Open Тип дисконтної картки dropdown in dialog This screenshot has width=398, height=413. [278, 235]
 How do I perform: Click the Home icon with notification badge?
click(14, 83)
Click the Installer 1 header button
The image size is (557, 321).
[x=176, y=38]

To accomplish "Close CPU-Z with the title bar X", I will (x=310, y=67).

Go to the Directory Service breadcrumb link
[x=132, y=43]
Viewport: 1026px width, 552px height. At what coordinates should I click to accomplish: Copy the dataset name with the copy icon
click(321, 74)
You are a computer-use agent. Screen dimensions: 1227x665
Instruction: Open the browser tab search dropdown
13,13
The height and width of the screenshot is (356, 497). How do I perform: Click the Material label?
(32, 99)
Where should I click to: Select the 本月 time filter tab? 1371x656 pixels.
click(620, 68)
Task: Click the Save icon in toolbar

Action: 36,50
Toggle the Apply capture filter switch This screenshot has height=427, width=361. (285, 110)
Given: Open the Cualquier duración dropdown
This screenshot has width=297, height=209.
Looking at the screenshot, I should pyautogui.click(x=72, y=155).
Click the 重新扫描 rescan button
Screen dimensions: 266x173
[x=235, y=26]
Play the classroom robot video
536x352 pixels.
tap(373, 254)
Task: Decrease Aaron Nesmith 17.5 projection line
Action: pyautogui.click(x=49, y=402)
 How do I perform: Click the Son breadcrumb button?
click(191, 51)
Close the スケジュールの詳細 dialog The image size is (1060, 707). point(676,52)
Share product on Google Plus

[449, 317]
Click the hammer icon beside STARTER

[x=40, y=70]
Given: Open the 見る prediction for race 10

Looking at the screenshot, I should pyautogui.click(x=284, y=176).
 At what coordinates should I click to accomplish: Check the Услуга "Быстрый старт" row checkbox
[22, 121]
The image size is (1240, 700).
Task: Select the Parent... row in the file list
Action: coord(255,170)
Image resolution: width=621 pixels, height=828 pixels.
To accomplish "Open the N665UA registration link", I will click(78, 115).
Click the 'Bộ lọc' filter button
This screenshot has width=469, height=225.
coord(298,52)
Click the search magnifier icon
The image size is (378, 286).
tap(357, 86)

.....

In the records, which lines mention the word "dialog"? Copy those lines.

Response below ▸
Open Тип дисконтної картки dropdown in dialog This screenshot has width=398, height=413. [278, 235]
Close the スケジュールの詳細 dialog The image size is (1060, 707). point(676,52)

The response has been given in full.